Whether you’re continuing a family tradition or discovering this Southern favorite for the first time, Butter Pecan Pound Cake is a recipe that never disappoints. Its rich flavor, moist texture, and beautiful presentation make it a true classic worth sharing.


Ingredients

🍰 For the Pound Cake

  • 3 cups all-purpose flour
  • ½ teaspoon baking powder
  • ½ teaspoon salt
  • 1½ cups unsalted butter, softened
  • 3 cups granulated sugar
  • 6 large eggs, room temperature
  • 1 cup sour cream
  • 2 teaspoons vanilla extract
  • 1 teaspoon butter extract (optional)
  • 1½ cups chopped pecans, toasted

🧈 For the Butter Glaze

  • ½ cup unsalted butter
  • 1 cup granulated sugar
  • ¼ cup water
  • 1 teaspoon vanilla extract

🌰 Garnish

  • Toasted pecan halves
  • Chopped pecans
  • Powdered sugar (optional)

Preparation

Step 1: Prepare the Oven and Pan

Preheat oven to 325°F (163°C).

Grease and flour a 10-inch Bundt pan or tube pan thoroughly.

Set aside.


Step 2: Toast the Pecans

Spread pecans on a baking sheet.

Bake for 6–8 minutes until fragrant.

Allow to cool completely.

Set aside.


Step 3: Mix Dry Ingredients

In a medium bowl whisk together:

  • Flour
  • Baking powder
  • Salt

Set aside.


Step 4: Cream Butter and Sugar

In a large mixing bowl beat butter until creamy.

Gradually add sugar.

Beat for 5–6 minutes until light and fluffy.

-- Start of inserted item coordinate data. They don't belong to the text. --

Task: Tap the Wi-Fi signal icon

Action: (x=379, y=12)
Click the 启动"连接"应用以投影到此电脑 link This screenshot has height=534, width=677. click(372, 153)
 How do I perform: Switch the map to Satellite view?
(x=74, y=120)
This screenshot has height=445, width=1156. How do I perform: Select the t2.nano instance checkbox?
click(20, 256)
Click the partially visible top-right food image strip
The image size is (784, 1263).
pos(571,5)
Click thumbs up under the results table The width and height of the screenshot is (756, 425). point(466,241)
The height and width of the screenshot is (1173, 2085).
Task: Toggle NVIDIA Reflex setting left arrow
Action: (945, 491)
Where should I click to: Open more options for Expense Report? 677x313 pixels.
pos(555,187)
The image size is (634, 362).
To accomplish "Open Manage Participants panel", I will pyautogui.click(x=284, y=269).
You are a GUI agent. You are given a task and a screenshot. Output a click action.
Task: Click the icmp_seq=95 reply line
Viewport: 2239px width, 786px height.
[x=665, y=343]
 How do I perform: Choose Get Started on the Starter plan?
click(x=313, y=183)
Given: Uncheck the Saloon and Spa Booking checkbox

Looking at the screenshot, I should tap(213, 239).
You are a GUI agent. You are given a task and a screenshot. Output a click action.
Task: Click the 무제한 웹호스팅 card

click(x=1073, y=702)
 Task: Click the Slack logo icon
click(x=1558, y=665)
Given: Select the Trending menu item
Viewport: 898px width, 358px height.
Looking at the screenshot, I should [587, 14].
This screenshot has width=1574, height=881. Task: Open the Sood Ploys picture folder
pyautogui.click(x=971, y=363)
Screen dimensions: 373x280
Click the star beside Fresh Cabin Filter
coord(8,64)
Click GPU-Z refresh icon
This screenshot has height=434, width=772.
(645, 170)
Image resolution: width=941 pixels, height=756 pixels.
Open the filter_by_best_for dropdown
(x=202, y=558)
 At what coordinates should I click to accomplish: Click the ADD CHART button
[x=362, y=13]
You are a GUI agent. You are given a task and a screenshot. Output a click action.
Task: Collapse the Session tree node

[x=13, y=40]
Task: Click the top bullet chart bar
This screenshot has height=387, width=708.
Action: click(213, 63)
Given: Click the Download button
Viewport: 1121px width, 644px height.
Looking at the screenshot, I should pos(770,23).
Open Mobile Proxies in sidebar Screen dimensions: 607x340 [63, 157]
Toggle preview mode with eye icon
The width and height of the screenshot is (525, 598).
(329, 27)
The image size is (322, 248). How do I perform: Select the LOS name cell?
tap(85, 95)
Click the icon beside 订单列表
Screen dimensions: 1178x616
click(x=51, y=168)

This step is crucial for a tender pound cake.


Step 5: Add Eggs

Add eggs one at a time.

Mix well after each addition.

Scrape down the bowl as needed.

Add:

  • Vanilla extract
  • Butter extract

Mix until combined.


Step 6: Add Flour and Sour Cream

Alternate adding:

  • Flour mixture
  • Sour cream

Begin and end with the flour mixture.

Mix until just combined.

Do not overmix.

Fold in toasted pecans.


Step 7: Bake the Cake

Pour batter into prepared pan.

Smooth the top.

Bake for 75–90 minutes, or until a toothpick inserted into the center comes out clean.

Allow the cake to cool in the pan for 15 minutes.

Turn onto a wire rack.


Step 8: Prepare the Butter Glaze

In a saucepan combine:

  • Butter
  • Sugar
  • Water

Cook over medium heat until sugar dissolves.

Do not boil excessively.

Remove from heat.

Add vanilla extract.

Brush or drizzle glaze over the warm cake.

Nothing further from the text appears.